We are now officially overloaded with information. We need robust yet usable techniques to sort the good from the bad and make the most of the data that is fast becoming a valuable resource.

Data quality no longer needs to be justified. However, the term data quality is still used to describe record-level constraints or input-field masks. The modern approach recognizes data quality as a science -- it's a discipline all its own.

The data quality practitioner, a new breed of expert, is the reason that any data quality exercise will succeed or fail, regardless of the technology or the methodology. Implementing the modern data quality techniques we describe here will require resources with a wide variety of overlapping skills. Of course, strong IT skills are necessary as are robust programming experience. However, data quality is not an IT problem and so it requires a decidedly non-IT solution. Also required are strong writing, presentation, and interpersonal skills. Without this softer skill set, a data quality initiative will fail.

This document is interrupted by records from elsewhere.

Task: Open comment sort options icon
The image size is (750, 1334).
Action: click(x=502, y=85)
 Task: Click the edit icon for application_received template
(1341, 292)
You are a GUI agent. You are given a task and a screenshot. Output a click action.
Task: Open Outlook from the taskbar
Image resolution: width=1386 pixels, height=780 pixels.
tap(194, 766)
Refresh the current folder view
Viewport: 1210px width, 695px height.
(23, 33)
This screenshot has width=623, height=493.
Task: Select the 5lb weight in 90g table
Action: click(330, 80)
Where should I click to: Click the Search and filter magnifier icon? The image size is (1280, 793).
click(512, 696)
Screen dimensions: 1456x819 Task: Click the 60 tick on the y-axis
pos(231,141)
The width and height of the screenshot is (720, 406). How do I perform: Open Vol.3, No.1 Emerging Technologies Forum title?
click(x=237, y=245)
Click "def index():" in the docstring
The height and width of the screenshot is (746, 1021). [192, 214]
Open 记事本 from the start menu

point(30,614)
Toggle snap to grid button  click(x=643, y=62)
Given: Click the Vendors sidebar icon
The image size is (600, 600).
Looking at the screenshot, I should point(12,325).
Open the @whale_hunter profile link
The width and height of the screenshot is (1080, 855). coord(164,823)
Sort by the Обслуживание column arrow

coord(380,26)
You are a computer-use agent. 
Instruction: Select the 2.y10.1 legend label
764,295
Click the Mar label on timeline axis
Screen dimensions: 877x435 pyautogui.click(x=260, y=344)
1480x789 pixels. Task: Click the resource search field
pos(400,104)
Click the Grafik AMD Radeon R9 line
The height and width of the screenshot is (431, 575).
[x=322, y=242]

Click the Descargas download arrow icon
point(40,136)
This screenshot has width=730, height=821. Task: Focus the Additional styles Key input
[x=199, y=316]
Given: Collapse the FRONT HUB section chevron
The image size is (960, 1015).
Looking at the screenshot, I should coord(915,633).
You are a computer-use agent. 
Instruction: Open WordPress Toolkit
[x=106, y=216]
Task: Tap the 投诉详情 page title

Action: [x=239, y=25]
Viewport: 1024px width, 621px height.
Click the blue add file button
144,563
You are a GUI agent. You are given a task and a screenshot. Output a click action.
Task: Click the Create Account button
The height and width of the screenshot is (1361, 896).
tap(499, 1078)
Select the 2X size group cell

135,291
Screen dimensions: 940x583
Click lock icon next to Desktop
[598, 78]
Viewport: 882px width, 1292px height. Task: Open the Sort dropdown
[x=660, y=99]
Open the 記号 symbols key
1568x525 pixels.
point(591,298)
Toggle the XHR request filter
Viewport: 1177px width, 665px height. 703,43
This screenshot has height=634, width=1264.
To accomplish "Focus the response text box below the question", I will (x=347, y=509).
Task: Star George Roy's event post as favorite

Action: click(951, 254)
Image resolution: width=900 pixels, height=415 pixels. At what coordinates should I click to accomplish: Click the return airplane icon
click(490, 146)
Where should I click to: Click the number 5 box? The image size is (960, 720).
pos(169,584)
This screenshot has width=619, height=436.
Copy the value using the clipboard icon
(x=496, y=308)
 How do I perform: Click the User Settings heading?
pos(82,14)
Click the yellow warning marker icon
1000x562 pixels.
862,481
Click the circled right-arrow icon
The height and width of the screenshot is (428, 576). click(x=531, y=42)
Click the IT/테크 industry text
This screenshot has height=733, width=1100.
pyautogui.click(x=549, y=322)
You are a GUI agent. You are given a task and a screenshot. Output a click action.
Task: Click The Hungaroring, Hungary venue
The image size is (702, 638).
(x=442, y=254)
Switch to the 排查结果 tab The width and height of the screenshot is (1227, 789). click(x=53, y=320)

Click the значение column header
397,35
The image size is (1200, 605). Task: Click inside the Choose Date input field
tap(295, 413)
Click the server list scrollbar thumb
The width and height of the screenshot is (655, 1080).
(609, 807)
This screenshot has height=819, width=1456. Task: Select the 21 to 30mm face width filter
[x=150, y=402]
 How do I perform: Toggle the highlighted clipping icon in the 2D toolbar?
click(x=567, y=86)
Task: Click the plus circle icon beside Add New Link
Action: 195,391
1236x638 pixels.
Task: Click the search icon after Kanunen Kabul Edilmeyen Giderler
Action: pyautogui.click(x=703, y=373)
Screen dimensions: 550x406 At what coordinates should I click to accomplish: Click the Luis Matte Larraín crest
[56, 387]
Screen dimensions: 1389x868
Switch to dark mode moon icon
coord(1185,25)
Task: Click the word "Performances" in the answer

Two elements are important to understand before we discuss the best practices that can help you measure and improve data quality.

1. Understand your subject

The subject is the single most important concept in the modern data quality approach. The subject is the entity which will be the target of the data quality investigation at the most granular level. Before we begin any data quality initiative we must discover what the subject of the study is. Like most concepts in our approach, the subject is a concept reflected in the data but not attached to any IT object.

As a simple example, if your database is an HR implementation with employee status, hours and earnings information, your subject would be the employee. If your data warehouse is based on manufacturing data, your subject could be the inventoried part. If your database contains insurance information, you could have multiple subjects including policy holders, claims, policies, etc.

If you know your data, or as you get to know it, the subject will become apparent to you. Once identified, the subject becomes more than a concept and will define the granularity with which you will measure data quality. “We identified data quality issues with 20 percent of the employees contained in our database” is a more useful statement than “Thirty-eight percent of the rows in the EMG_ODKJ_34E table have a field that fails one of our data criteria.” Furthermore, how do you combine all the record-level errors you measure to provide a complete picture of data quality? You can’t without the subject.

The subject also manifests itself in the data visualization. Software can show you the data one subject at a time and allow you to juxtapose data from different sources for the same subject. This allows your eye to pick up patterns and idiosyncrasies in the data you wouldn’t notice by looking at the record level.

Finally, when you process the data programmatically, use software that can process the data at the subject level, one subject at a time. This allows you to code more efficiently, examining, changing, and reporting the data, one subject at a time.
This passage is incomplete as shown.